» PROBLEM TO SOLVE: No pictures go in the copy. Restate, word for word, each line from the one containing "Task: Go to the previous track" through the last line below.

(Stored data)

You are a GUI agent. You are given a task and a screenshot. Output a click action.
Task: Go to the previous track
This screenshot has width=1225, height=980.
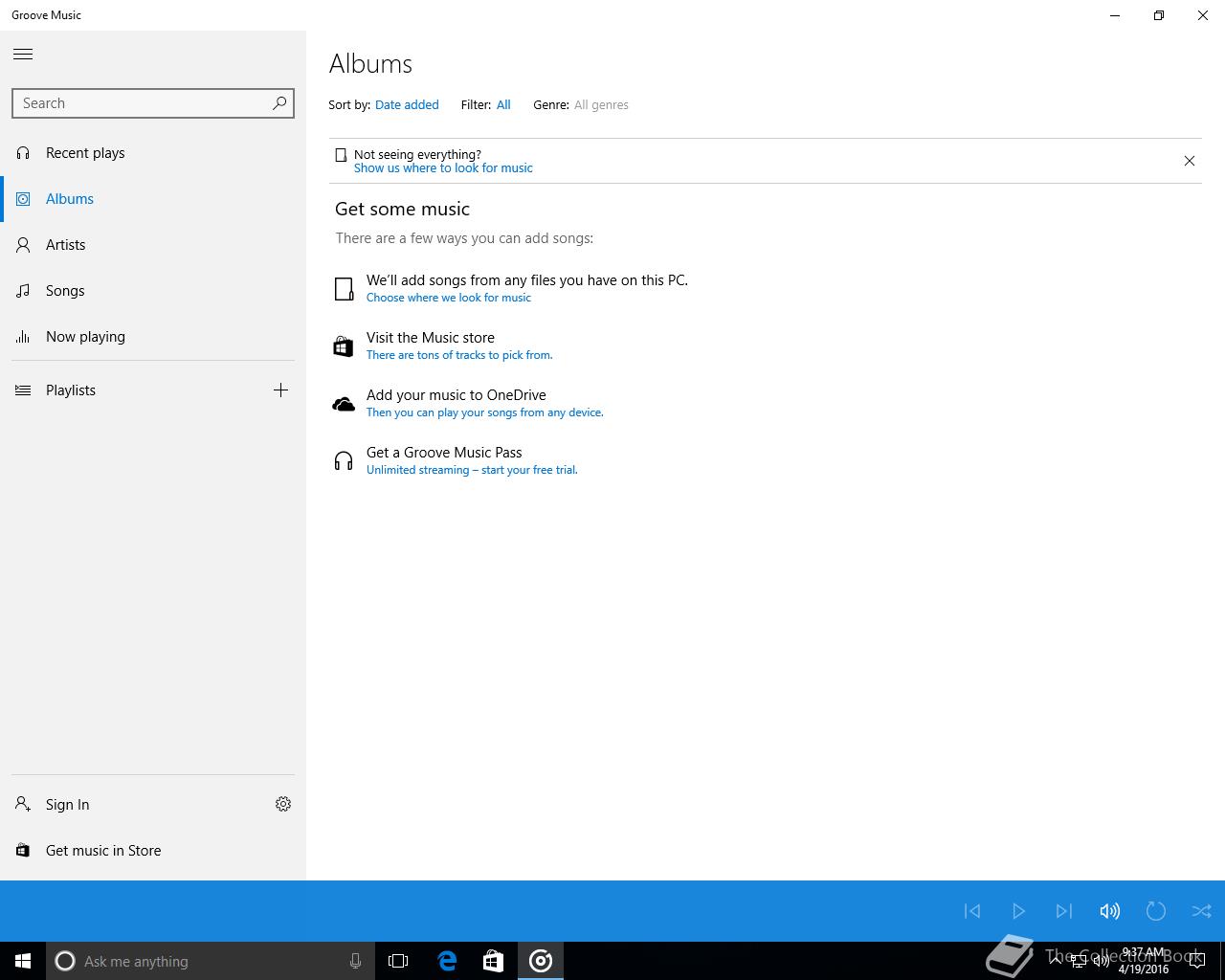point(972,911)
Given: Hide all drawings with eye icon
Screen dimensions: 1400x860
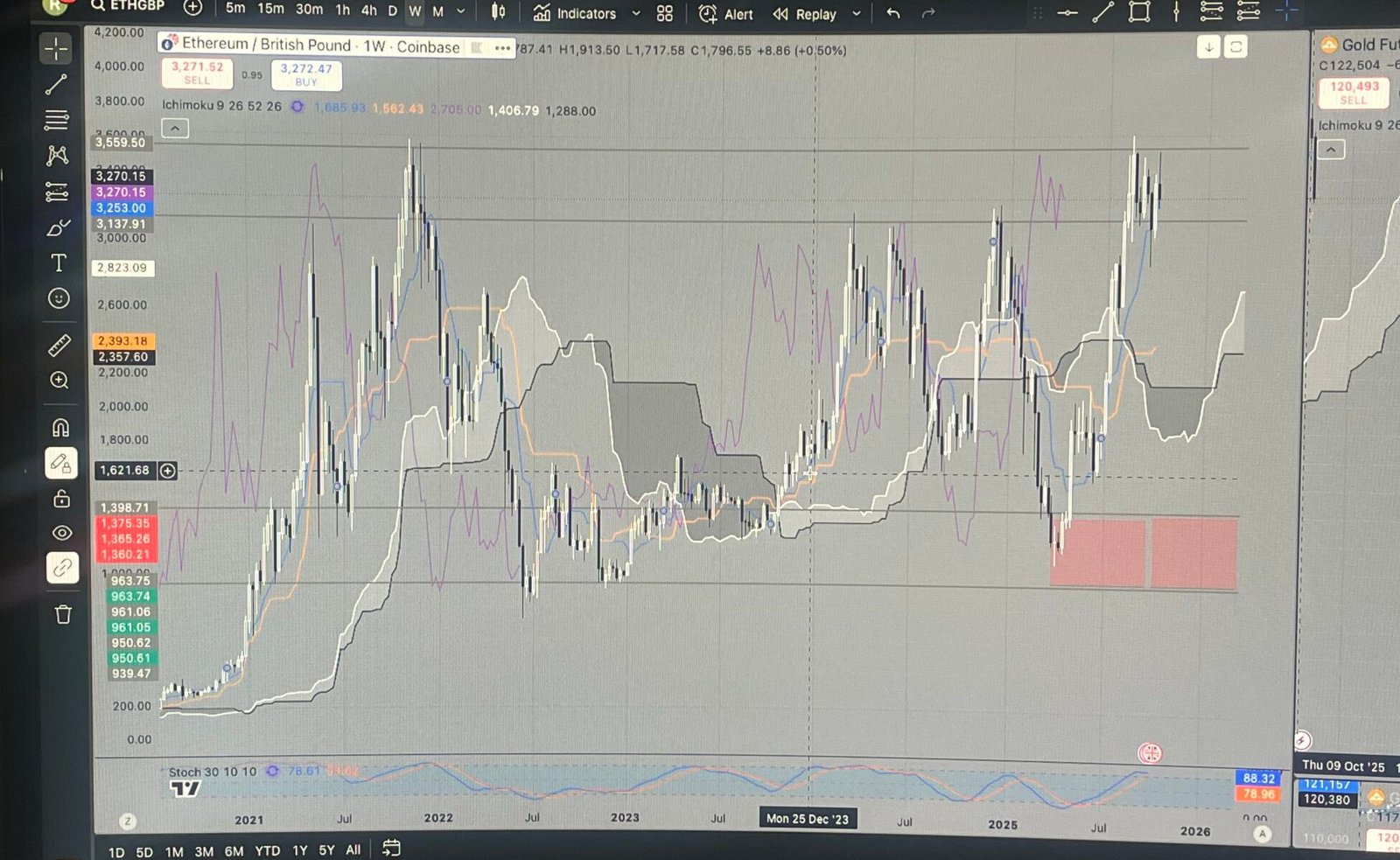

» EXERCISE SOLUTION:
Task: Go to the previous track
This screenshot has width=1225, height=980.
point(972,911)
Given: Hide all drawings with eye icon
Screen dimensions: 1400x860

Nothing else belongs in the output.